Meeting with Bryan and Chuck also yielded a rare sight. An enthusiast from nearby Oshkosh, Chris, has a stable of a very interesting automobile. One of them was a late-1980s Nissan Gloria. Before you ask, he did buy it from an importer and it is right-hand drive. And, it is gorgeous. In fact, Chris won one of the class awards at the Lambda Car Club International’s Grand Ole Invitational in Nashville with said Gloria.
Chris’ Y31 Gloria is a prime example of what I want to see at car events. That car that yields more questions than answers. Owners that care about their prized possessions to share with the curious and fellow enthusiasts alike.
Iola is known for their swap meet. The number of vendors was vast and offered almost everything a classic car owner needs. You might even pick up a running car, while you’re at it. From my perspective, that was what greeted me en route to see the vehicles on display. It is what makes Iola a destination for classic car enthusiasts.
And, yet, Iola represented some of the themes I have witnessed in various meets of this sort. I talked about stewardship for an older automobile in the past. The same issues pop up various times over. The idea of a generation of enthusiasts having their prized vehicles not being passed down to their heirs is going to be a challenge in the classic car community. If their children do not want their beloved 1955-1957 Chevrolet – then who? What could happen is a glut in the market for these popular classics – original, restored, and modified – that could drive prices down further due to lack of demand.
In other words, it will take a leap of faith on the part of these classic car heirs to save the family heirloom. And, this could happen to the muscle car generation in a few decades from now.
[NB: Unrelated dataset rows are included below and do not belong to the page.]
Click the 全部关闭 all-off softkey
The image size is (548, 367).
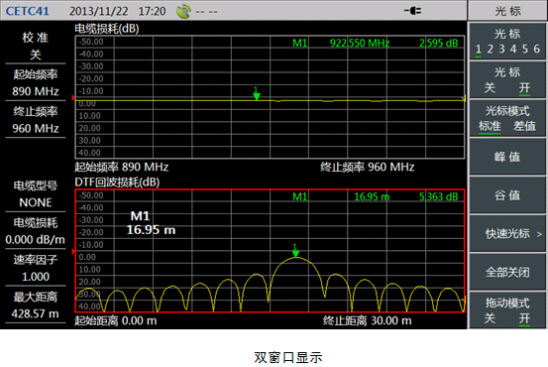(507, 272)
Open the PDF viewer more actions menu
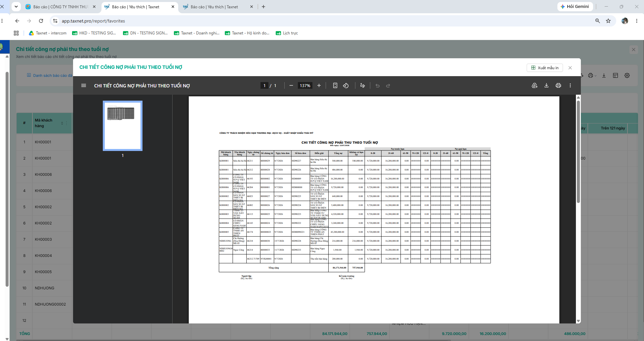The image size is (644, 341). point(570,85)
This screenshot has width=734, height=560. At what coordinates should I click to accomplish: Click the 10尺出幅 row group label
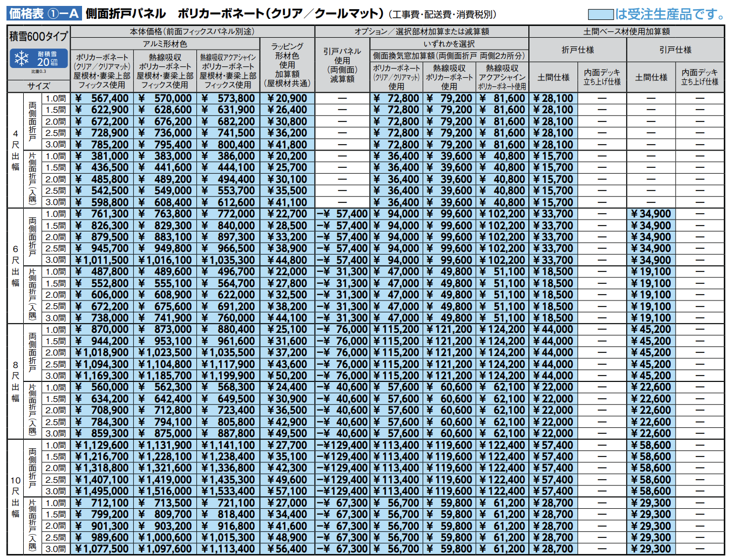(16, 497)
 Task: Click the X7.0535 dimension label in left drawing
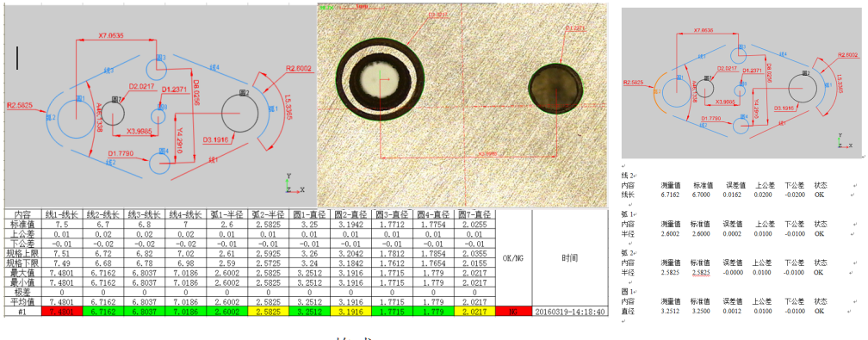[111, 35]
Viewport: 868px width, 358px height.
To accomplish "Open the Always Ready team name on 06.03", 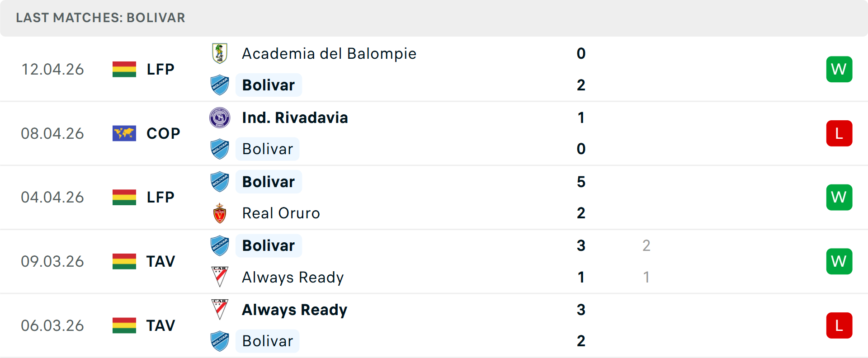I will tap(294, 310).
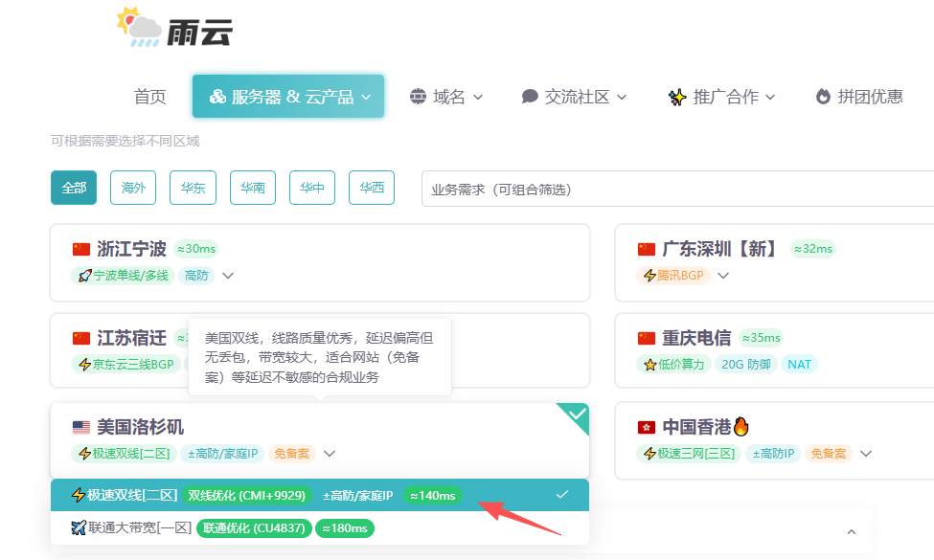The width and height of the screenshot is (934, 560).
Task: Click the Hong Kong flag beside 中国香港
Action: click(647, 427)
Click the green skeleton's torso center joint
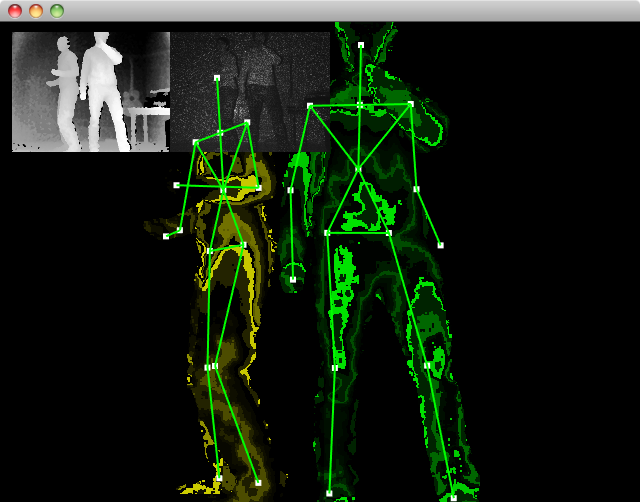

The other theme is to see where classic car stewardship is heading. A new generation of enthusiasts may look at a different generation of classics to collect, restore, and become stewards of. This is where the Malaise Era enthusiasts come in. The collectors of 1972-1995 automobiles tend to be younger – Generation X, perhaps? A lot of these vehicles from the era are still affordable to those who can afford a second car at a very low price. Parts are also plentiful for most of these vehicles – both to restore and modify. Those parts will be available at the many swap meet stalls at Iola for the next few decades. What we will see in the next few years is a growth in collecting Malaise Era automobiles with a steady climb in prices for the more valuable and significant models.
A car collector and enthusiast tend to gravitate to the vehicles of their youth and through personal experience. Once the collector/enthusiast buys a car from their past – especially one that brings fond memories behind the wheel – then stewardship becomes a major component through the ownership experience. There is no right or wrong way to become a steward of a certain automobile. There are some things you should do to participate in this pursuit of automotive passion.
If one wants to become a collector, enthusiast, and/or a steward of a special automobile from the past, a trip to Iola or any similar car shows of its kind anywhere in the world would be a must. Not only should you see the vehicles but talk to the owners and clubs to find out how you should go about being a steward of your dream classic car. This should include getting educated about the vehicle from the mechanical quirks to its history. You should know everything about the car you are putting into your collection.
If you can wrench a vehicle, then find out ways to keep it running. Seek resources on parts, repair guides, vehicular history, and assorted data to ensure that your classic has a story behind it. Then you can tell its story and pass it on.
Iola is one huge resource for being a steward of vehicular history. It is worth going if your passion is for older automobiles – of any era – and the network that exists to ensure this passion continues for you and your family.
Just go for the experience. And learn something while you are there. That is how you make the most out of your time at Iola – or any such car show of this size and breadth.